Index based Approach in Hadoop Ecosystem for Performance Improvement
In today's world, the term BIG DATA is not a new thing to most of the professionals and academicians. One possible definition of BIG DATA is "The Data which is huge in size and beyond the processing capacity of a single or bunch of computers is called BIG DATA". The two important aspect of this BIG DATA is- Storing and Processing of data. We can also realize this BIG DATA as a problem to us.
On other hand, we have Apache Hadoop as a solution to Big Data problem. Hadoop is an open source framework owned by Apache Software foundation for Storing and Processing the large dataset but not suitable or recommended for small dataset. In Hadoop, we have HDFS (Hadoop Distributed File System) for storage purpose and MapReduce for processing purpose as two main components of it.
HDFS is a special designed file system for storing the large datasets with cluster of commodity hardware's with streaming access pattern while MapReduce is responsible for parallel processing on stored datasets in HDFS.

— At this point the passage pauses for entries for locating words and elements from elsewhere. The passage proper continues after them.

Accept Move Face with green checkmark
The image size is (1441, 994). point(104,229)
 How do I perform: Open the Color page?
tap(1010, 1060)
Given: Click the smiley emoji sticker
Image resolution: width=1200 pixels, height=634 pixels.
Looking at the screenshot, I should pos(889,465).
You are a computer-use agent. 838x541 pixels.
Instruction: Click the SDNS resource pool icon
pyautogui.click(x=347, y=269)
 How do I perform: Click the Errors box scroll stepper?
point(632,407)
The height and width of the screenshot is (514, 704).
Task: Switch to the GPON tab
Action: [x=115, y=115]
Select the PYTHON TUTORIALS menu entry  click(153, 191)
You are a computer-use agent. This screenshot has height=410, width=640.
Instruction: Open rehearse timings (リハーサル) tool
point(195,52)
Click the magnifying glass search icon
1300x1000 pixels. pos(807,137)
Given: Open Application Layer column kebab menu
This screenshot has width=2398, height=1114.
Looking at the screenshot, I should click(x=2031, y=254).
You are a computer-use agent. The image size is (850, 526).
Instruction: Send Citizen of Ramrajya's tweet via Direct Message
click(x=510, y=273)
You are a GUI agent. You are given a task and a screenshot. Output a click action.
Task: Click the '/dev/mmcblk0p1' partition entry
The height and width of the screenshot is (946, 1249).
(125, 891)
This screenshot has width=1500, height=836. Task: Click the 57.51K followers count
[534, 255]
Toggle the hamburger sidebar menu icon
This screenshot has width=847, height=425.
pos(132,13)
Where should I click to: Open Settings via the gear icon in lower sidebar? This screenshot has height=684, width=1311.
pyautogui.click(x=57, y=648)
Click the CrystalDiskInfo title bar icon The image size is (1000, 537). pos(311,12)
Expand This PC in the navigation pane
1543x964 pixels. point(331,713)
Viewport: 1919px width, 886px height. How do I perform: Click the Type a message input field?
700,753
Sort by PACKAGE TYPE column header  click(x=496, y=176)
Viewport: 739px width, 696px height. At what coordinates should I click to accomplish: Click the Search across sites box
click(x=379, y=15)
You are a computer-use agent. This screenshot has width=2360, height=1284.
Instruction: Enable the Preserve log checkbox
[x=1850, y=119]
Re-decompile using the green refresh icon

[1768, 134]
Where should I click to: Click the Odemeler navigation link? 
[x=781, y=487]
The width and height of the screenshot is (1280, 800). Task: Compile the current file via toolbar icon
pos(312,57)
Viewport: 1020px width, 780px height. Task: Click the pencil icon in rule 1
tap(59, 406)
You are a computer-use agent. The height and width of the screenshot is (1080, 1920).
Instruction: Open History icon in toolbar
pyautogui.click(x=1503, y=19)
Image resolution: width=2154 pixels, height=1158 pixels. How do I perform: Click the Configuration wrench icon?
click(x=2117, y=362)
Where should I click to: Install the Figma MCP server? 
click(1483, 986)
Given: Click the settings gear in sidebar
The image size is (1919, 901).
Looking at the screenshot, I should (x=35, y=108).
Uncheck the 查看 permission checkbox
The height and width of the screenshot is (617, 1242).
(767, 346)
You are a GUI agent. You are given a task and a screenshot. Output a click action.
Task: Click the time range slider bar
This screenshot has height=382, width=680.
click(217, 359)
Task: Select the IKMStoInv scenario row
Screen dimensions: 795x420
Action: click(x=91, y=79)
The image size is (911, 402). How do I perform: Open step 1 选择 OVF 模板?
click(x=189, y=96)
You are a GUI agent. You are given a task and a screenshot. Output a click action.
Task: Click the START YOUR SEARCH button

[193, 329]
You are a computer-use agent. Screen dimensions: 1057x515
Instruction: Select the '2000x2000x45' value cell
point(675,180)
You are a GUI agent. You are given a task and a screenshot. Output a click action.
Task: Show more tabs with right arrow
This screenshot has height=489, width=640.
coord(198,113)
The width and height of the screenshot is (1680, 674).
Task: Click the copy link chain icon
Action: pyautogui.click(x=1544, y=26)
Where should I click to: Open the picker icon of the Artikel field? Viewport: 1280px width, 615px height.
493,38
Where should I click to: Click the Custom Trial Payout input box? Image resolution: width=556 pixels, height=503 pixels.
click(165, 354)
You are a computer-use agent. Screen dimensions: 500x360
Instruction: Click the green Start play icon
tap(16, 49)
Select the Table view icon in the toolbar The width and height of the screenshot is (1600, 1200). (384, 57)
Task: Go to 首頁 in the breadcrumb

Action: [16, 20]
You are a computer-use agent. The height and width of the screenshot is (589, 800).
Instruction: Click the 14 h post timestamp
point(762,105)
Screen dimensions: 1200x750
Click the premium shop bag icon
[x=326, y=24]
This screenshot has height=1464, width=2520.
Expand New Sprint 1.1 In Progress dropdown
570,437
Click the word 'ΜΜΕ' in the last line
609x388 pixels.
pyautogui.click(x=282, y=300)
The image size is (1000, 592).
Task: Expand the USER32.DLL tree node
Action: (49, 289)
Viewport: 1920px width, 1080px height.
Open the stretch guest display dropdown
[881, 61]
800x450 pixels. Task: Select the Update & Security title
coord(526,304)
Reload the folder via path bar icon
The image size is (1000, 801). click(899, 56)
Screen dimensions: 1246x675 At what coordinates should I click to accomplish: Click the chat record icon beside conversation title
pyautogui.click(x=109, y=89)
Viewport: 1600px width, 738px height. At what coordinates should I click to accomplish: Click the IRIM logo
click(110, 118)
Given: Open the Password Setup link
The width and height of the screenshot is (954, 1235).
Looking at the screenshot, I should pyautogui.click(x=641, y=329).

To Search any specific data in Hadoop, we have to go through all the data blocks available in HDFS via MapReduce program as Hadoop stores the entire dataset in form of Data Blocks in different DataNodes available in cluster.
This paper deals with the strategy to Search a specific data in Hadoop in minimal time. For this, we introduce a new index approach in Hadoop EcoSystem by which we only need to go through those data blocks where the desired data is available not all data blocks.
Keywords - Apache Hadoop EcoSystem, HDFS, Indexing in HDFS, InputSplits.